En el mes de junio partí para Patagones... El motivo del viaje era concretar la compra de caballos, yeguas y aperos para poblar la colonia junto a los Andes. Nos encaminamos por el desierto, pasando por Puerto Madryn, Arroyo Verde y Corral Chico. Después de Valcheta, viví una experiencia que aún lamento, y que marcó, indeleble, mi alma.

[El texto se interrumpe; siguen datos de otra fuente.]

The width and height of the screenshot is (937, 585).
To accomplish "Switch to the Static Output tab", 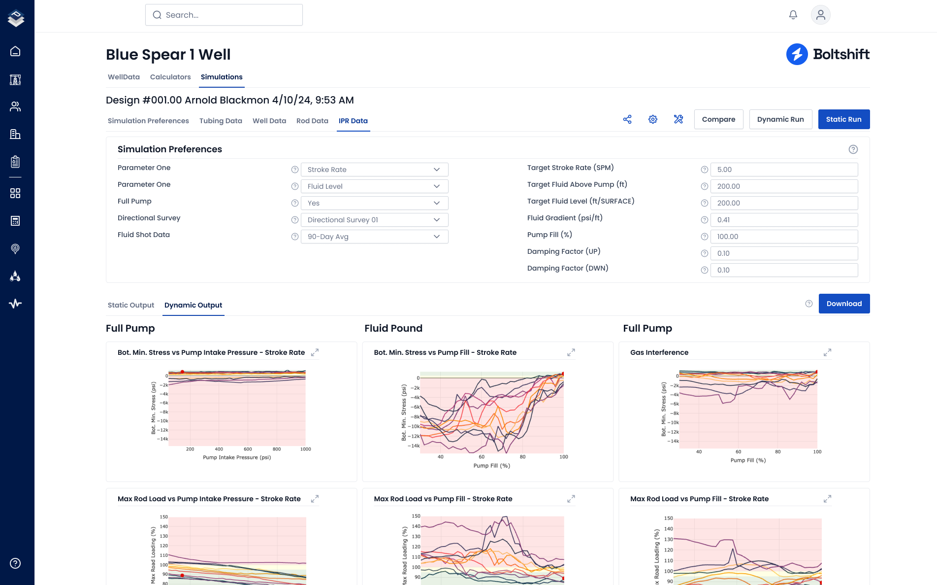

Estaba en uno de los mejores momentos de mi vida: juventud, atractivo futuro y por lo general, logrando lo que me proponía. Por eso no podía comprender lo que nuestro camino recorría: toldos de indios que el gobierno había recluido en una reducción, cercados por alambre tejido de gran altura. En ese predio deambulaban tratando de reconocernos. Sabían que éramos galeses del Valle del Chubut y sabían también que en las maletas de un galés habría siempre un trozo de pan. Aferrados algunos al alambre, con sus grandes manos huesudas, resecas por el viento, intentaban pedírnoslo.
Desde los comienzos de la Colonia, los tehuelches que nos frecuentaban ya sea por el trueque o para pasar los inviernos, habían aprendido a pedir bara (en galés: pan). Durante los veranos acampaban en los valles de la Cordillera con sus toldos y animales. Entrado el otoño, dejaban el lugar y se asentaban en las vecindades de Glyn Du, junto al río Chubut.
Fue aquí donde alterné con mi hermano del desierto, del que tanto aprendí, hijo de una de las mujeres de Wizel. A lo largo del alambre corría hacia nosotros. No lo reconocí al principio, pero cuando escuché su insistente voz clamando "bara", me detuve. Era mi amigo de la infancia, mi hermano del desierto, con quien tantas veces habíamos compartido el pan.
Lleno de angustia, me sentí inútil. Nada podía hacer para aliviar su hambre, su falta de libertad, su destierro, luego de haber sido dueño y señor de las vastedades patagónicas.
Con el propósito de verlo y la esperanza de rescatarlo, le di al guardia 50 centavos, que mi madre me había prestado para comprarme un poncho. Pero se quedó con el dinero y no me entregó al prisionero. Sólo pude darle algunos alimentos que no solucionarían su situación.
Tiempo después regresé por él. Llevaba dinero suficiente como para pagar cualquier precio por su rescate e invitarlo a casa.
No pudo esperarme. Había muerto de pena a poco de mi paso por Valcheta.